El caso más antiguo que conozco es el del filósofo Platón. De mucha fortuna, mantenía una escuela de jóvenes gimnastas que eran sus favoritos. Tales eran las orgías que se llevaban a cabo, que Platón fue detenido y encarcelado. Tomó la decisión de tomar cicuta, envenenarse y morir.
Siglos más tarde, los españoles armaron una excursión al Oriente ecuatoriano, en busca del país de la canela. En su ruta descubrieron a las amazonas, de quienes viene el nombre del gran río. Las amazonas eran unas mujeres bellísimas, blancas, altas y muy guerreras. Para sobrevivir como grupo humano, utilizaban a los hombres exclusivamente para reproducirse. Presumiblemente eran lesbianas.
Cuando vivía en el centro de Guayaquil, acostumbraba llevar mi automóvil a arreglar al norte de la ciudad. Crucé la calle a una tienda para comprar un cigarrillo; en ese instante una joven de unos 16 años, alta y delgada, enamoraba a la hija de la tendera, luego se fueron juntas.
En algún viaje a la Costa, paré en alguna de las gasolineras de la Ruta del Spondylus para ir picando para el viaje, que era cerca de San José. Cuando estaba pagando en la caja, había dos chicas bajitas, autóctonas (del lugar). La cajera me indicó: «Ellas dos son lesbianas»; las miré y me dijeron: «Sí, lo somos».

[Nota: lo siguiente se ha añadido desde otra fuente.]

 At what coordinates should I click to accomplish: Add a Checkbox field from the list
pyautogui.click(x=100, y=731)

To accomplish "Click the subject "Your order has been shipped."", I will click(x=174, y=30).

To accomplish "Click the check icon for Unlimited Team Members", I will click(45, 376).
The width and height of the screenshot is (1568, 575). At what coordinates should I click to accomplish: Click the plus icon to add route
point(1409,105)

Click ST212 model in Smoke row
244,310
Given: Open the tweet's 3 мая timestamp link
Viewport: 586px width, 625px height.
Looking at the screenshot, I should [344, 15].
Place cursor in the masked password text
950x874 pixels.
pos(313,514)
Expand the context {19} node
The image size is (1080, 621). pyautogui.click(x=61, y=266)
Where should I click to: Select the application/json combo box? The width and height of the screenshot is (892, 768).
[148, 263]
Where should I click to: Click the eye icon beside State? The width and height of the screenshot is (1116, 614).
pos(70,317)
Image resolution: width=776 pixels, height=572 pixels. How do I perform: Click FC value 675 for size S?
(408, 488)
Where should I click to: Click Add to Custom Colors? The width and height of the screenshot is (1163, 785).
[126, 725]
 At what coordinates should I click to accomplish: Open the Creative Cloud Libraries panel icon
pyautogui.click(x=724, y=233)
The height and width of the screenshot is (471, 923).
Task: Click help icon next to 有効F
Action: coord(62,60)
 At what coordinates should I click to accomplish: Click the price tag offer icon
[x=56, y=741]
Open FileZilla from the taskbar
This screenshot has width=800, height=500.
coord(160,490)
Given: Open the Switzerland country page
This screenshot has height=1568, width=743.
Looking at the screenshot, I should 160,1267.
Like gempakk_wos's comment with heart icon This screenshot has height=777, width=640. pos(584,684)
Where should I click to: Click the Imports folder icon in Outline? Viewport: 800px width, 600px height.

Años después, en mi lugar preferido para tomarme un cafecito, un par de jovencitas se tomaban un refresco. Entablamos conversación y me contaron que eran pareja. Una de ellas era manabita, la otra guayaquileña. Se encontraron de casualidad en Cuenca, donde ambas familias habían ido a celebrar las fiestas del 3 de noviembre. Se vieron y se enamoraron a primera vista. Me contaron que estudian Arquitectura y viven juntas en una de las ciudadelas del sector. Podría citar más casos, pero sería abundar demasiado. Lo que sí es cierto es que hay cierto auge del lesbianismo entre las chicas jóvenes.
«Las pijamadas» (invitaciones colectivas a dormir en casa de una compañera) son una buena oportunidad para quienes tienen esa tendencia, pues otro día invitan solo a una compañera. Ellas tienen las mañas para conquistarlas.
Ante el auge de homosexuales y lesbianas mayores y de sus ceremonias matrimoniales, un sacerdote de la iglesia Santa Teresita del Niño Jesús, en la homilía, indicó que el único matrimonio que acepta la Iglesia católica es entre un hombre y una mujer. Fue suficiente motivo para que una agrupación de ellos/as lo enjuiciara ante el Defensor del Pueblo. Las damas de la iglesia recogieron miles de firmas para presentarlas al Defensor del Pueblo, quien las analizó y archivó el caso.
El famoso llamado «Orgullo Gay» está aumentando en número, significativamente. Cada año más de 600.000 personas diferentes desfilan por las calles de Los Ángeles, cogidas de la mano y besándose frente a las cámaras de TV.
Los padres de familia tienen que observar sigilosamente a sus hijas/os sobre su comportamiento, amigos/as y medios televisivos que miran y escuchan, y hablarles de que la naturaleza humana tiene por finalidad el unirse con personas de distinto sexo. Cierto es que existen excepciones, como su renuncia voluntaria: el sacerdocio o aquellos que por anormalidad humana así nacieron.

Apreciado Sucre: has tocado un tema sensible, y al respecto yo lo resumo con tres ideas:
1.- Debemos respetar a las personas homosexuales.
2.- No debemos discriminarlos.
3.- No permitir que se presente el homosexualismo como algo natural. Al contrario, manifestarlo como una anormalidad.